Penguenlerin Yaşamı

Güncelleme:

Bundan sonra ben de ciddi yazı yok sevgili dostlar. Çünkü ben Tayyip Erdoğan’ ın ‘… kılıyım’ diyen bir seçmenin, temsil edildiği bir parti zihniyeti tarafından hiç istemediğim halde yönetiliyorum. Dolayısı ile bundan sonra paşa gönlümü ve tatlı canımı hiçbir şey için üzemem. O yüzden bu günkü konumuz ‘penguenlerin yaşamı’.

Yalnız bu konu çok önemli bir konu, penguenlerden alınacak dersler var lakin…

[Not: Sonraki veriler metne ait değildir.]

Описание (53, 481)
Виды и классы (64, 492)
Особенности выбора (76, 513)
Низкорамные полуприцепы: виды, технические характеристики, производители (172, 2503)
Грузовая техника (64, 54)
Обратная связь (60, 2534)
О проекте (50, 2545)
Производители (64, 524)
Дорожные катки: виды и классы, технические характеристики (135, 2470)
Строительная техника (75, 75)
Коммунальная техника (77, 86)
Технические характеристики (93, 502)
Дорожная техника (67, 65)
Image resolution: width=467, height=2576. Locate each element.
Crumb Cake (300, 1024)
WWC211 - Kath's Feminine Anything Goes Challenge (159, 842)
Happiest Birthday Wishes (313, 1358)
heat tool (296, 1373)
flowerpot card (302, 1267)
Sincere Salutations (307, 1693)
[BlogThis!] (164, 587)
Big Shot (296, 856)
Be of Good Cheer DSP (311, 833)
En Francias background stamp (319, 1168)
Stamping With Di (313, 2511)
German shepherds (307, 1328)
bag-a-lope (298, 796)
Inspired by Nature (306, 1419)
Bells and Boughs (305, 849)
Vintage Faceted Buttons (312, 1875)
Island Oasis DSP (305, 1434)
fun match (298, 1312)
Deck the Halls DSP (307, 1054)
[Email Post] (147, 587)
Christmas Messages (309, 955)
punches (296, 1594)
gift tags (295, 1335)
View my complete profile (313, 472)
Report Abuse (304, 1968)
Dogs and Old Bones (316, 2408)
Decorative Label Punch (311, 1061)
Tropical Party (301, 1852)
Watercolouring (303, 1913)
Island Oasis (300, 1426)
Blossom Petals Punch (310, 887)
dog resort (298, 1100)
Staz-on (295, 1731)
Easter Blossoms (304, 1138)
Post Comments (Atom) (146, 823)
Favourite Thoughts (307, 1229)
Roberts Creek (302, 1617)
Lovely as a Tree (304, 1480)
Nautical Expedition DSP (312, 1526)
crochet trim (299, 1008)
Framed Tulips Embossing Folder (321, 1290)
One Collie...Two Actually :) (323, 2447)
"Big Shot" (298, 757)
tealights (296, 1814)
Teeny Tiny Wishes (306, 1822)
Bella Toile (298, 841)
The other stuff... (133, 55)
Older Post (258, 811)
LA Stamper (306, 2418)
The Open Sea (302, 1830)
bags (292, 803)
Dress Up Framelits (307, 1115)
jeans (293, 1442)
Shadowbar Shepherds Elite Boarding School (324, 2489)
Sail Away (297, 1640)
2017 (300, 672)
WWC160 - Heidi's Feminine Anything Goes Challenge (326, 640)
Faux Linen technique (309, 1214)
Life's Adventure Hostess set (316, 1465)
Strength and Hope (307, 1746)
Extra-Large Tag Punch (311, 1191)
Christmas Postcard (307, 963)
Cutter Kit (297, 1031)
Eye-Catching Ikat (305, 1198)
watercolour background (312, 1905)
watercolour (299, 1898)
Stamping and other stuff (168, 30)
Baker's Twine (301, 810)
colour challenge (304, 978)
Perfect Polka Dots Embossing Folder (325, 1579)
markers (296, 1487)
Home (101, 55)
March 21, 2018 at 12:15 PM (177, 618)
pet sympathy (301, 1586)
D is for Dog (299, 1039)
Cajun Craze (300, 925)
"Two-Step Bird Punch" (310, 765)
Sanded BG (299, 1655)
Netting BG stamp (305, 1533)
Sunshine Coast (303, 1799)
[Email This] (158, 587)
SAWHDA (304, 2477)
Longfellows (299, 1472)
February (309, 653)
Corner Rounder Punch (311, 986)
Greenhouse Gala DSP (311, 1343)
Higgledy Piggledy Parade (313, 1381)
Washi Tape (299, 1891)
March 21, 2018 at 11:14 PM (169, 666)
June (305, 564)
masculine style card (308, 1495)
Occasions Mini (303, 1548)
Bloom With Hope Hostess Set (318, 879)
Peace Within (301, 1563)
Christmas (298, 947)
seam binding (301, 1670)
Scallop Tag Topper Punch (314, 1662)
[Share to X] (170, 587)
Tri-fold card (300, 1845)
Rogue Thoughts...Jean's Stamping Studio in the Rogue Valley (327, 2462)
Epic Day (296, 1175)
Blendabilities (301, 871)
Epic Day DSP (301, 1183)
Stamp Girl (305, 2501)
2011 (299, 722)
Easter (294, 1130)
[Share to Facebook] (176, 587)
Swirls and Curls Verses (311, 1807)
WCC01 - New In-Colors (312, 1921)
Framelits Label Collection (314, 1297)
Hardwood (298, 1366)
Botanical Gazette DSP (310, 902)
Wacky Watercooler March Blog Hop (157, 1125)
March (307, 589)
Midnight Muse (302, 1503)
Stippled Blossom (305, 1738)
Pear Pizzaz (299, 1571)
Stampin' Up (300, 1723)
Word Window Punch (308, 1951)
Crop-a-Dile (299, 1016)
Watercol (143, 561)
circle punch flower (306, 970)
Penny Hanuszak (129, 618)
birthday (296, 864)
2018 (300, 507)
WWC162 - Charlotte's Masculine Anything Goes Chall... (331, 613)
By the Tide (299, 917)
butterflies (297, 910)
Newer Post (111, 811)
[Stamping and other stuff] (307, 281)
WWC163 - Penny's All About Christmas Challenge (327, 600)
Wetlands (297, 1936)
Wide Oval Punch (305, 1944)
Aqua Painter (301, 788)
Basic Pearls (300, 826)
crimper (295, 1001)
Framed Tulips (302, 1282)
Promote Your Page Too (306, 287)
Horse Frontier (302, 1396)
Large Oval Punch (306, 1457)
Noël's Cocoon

Efendim şimdi bu penguenler aslında yüzebilen ama uçamayan bir kuş türüymüş, kısaca iktidarsız muhteris cinsinden…. Hem yüzeme ama ben kuşum diye ortalarda şişine şişine dolaş  dur. Allah Allah pek bir tanıdık geldi ama çıkartamadım şimdi, neyse zihnimi fazla yormayayım. Akşama kızlarla buluşurken yeşil çantamı mı alsam kıyafetime daha yakışır, yoksa oranj olan mı ona konsantreyim kusura bakmayın.

Hiç üşümezmiş bu penguenler, nedenine gelince, derileri kalın bir yağ tabakası ile kaplıymış. Bak şimdi bu da bir yerlerden tanıdık geldi. Biz de de mesela, bazı gazeteci takımının da derileri pek bir kalın oluyor, onlar da mesela hiç utanma duygusu hissetmiyor, yüzleri falan hiç kızarmıyor. Bu da  doğanın bir parçası olan insan özelliği bakımından, önemli bir özellikmiş demek ki…

Devam; bu penguenlerin karınları beyaz, sırtlarının siyah olma sebebi, saman altından su yürütme özelliğinden geliyormuş. Bunlar, böyle canlarının istediği  gibi derin sularda yüzer, bir arkaya, bir öne döner hatta yanar döner bir hal alırlarmış. Duruma göre değişirler döne döne yüzerlermiş ama amaç çok masumane bir sebepmiş, canlarını daha büyük hayvanlardan korumak mesela deniz aslanları, katil balinalar vs. Öyle utanmazlıklarından, cibilliyetsizliklerinden değil, sadece can korkusundan böyle yaparlarmış…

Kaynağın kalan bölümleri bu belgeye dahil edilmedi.